Functional Sequence (canonical RTK logic)

  1. Ligand binds → receptors often dimerize (or rearrange pre-existing dimers).

  2. Trans-phosphorylation: each kinase domain phosphorylates tyrosines on its partner.

  3. Phospho-tyrosines serve as docking sites for SH2 / PTB domain-containing adaptor proteins.

  4. Downstream cascades: MAP-K, PI3-K/AKT, PLC-γ, etc. (details to be expanded in later lectures).

Concrete Examples

  • Insulin Receptor (IR)

  • Nerve Growth Factor Receptor (TrkA)

  • Epidermal Growth Factor Receptor (EGFR)
    • Previously discussed in receptor-mediated endocytosis: cells internalize EGFR to dampen excessive mitogenic signalling.

Non-Receptor (Cytoplasmic) Tyrosine Kinases

  • Some surface receptors lack an intrinsic kinase domain; instead, they recruit a separate protein tyrosine kinase.
    • Receptor + kinase associate to form a functional signalling unit.
    • Only the kinase subunit owns catalytic activity.

  • First discovered member: Src (pronounced “sarc”)
    • Isolated from avian sarcoma virus (v-Src gene).
    • A mutated Src can transform normal cells into malignant ones.
    – Classic demonstration that a single oncogenic kinase can override normal growth control.

Connections to Earlier Material & Broader Significance

  • Complements GPCR pathways: whereas GPCRs often modulate second messengers (cAMP, IP$_3$, Ca$^{2+}$), TK receptors directly phosphorylate protein substrates.

  • Endocytosis linkage: EGFR story illustrates one cellular “brake” on RTK signalling—internalization & degradation.

  • Cancer biology: many oncogenes (EGFR, HER2, Src, Bcr-Abl) are kinases or adaptor proteins downstream of kinases.

  • Pharmacology: numerous anticancer drugs are ATP-competitive TK inhibitors (e.g., imatinib for Bcr-Abl, erlotinib for EGFR).

Ethical, Clinical, & Practical Implications

  • Targeting kinase pathways can save lives (e.g., chronic myeloid leukemia), yet raises questions about
    • Drug affordability & global access.
    • Off-target toxicities (because kinases regulate diverse tissues).
    • Resistance evolution—mutations in kinase domains can render drugs ineffective.

  • Personalized medicine: tumor genotyping to match patients with specific kinase inhibitors is now standard practice.

Key Take-Home Bullets

  • Protein kinase–linked receptors signal via phosphorylation cascades.

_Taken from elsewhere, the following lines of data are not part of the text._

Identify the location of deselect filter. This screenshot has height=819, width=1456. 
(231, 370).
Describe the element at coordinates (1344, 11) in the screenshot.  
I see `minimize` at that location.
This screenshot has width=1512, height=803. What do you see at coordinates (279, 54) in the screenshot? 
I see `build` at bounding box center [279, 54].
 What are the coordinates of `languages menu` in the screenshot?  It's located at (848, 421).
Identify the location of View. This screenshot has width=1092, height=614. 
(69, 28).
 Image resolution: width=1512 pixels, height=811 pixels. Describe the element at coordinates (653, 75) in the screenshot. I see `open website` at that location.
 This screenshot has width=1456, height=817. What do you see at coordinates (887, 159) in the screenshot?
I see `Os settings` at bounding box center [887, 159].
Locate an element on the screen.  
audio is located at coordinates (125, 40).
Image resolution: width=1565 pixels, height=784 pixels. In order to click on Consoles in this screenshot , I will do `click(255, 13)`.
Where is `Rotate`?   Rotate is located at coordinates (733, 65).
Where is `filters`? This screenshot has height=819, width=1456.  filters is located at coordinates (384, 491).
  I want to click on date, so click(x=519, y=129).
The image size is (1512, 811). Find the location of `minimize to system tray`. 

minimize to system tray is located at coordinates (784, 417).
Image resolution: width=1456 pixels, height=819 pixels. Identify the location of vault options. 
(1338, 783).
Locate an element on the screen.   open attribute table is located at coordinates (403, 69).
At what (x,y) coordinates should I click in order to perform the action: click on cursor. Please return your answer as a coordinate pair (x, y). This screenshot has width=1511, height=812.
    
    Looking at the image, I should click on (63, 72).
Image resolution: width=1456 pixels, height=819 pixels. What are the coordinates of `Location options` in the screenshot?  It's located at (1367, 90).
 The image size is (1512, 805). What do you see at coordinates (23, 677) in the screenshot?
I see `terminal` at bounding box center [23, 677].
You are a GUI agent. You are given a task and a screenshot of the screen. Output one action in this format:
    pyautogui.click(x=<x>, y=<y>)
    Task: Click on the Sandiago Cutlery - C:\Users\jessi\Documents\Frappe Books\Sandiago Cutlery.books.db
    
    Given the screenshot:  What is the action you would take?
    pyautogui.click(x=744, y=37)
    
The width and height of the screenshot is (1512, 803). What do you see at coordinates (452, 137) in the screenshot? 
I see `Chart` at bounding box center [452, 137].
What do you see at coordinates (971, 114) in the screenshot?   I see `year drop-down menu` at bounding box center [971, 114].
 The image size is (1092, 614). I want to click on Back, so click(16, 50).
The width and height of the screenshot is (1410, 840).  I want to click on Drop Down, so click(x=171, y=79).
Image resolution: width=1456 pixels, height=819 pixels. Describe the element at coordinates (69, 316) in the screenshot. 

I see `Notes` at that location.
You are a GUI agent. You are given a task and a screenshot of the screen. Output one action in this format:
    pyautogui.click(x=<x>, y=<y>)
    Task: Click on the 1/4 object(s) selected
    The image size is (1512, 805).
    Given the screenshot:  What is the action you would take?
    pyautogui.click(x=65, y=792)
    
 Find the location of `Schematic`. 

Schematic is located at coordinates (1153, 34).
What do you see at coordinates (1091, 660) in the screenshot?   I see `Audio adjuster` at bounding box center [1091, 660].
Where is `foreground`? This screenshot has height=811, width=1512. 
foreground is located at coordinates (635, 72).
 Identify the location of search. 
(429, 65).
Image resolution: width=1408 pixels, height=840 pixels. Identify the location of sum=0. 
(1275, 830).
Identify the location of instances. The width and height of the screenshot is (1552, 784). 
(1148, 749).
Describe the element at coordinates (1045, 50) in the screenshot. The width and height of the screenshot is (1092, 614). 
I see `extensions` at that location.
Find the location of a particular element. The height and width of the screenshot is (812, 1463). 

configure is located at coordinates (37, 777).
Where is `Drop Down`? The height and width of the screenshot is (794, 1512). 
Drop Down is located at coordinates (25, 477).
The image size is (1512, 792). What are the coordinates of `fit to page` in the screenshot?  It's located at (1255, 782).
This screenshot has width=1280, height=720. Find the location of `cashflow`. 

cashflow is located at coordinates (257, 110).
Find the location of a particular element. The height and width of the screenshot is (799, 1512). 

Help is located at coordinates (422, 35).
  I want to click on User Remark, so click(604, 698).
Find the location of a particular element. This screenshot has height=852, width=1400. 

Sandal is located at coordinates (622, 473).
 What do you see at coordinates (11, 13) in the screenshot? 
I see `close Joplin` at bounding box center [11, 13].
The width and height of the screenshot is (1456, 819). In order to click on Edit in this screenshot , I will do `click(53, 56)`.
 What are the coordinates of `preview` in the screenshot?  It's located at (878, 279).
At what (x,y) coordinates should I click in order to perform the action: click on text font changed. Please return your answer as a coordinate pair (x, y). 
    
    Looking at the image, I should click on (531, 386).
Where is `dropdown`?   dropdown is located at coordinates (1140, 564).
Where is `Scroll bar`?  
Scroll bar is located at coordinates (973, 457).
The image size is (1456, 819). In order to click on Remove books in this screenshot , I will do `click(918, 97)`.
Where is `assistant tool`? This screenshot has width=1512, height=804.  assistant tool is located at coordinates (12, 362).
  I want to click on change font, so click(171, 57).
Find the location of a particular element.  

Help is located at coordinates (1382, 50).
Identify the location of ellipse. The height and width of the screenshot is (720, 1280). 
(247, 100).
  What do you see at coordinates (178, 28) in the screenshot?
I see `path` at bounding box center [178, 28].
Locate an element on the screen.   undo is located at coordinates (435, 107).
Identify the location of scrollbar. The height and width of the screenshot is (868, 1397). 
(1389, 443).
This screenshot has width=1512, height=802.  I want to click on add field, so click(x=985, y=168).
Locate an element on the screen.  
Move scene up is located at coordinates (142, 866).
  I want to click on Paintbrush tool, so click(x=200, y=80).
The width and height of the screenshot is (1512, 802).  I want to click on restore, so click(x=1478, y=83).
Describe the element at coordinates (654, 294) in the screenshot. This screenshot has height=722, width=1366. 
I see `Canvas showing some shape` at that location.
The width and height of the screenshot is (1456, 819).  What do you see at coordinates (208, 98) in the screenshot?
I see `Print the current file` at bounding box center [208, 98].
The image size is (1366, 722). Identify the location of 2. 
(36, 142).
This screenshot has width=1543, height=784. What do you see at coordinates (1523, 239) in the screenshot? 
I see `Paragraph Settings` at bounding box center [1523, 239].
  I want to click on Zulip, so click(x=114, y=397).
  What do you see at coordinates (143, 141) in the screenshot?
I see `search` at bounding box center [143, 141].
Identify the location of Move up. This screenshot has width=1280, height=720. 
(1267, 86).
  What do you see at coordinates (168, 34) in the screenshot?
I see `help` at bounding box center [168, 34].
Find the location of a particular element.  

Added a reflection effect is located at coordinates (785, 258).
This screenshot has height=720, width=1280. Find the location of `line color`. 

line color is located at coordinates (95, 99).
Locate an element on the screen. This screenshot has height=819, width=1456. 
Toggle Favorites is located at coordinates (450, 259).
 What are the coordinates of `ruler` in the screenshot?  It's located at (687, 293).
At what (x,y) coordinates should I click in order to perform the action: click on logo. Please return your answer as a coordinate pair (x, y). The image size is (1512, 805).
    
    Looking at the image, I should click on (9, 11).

  • Two amino-acid specificities: Tyr  (Y)\text{Tyr}\;(Y) vs Ser/Thr  (S/T)\text{Ser/Thr}\;(S/T).

  • RTKs = single-pass membrane proteins; many drive growth & proliferation.

  • Some receptors rely on non-receptor tyrosine kinases (e.g., Src) for catalytic activity.

  • Dysregulation = major route to oncogenesis; therapeutic inhibition is a central theme of modern cancer treatment.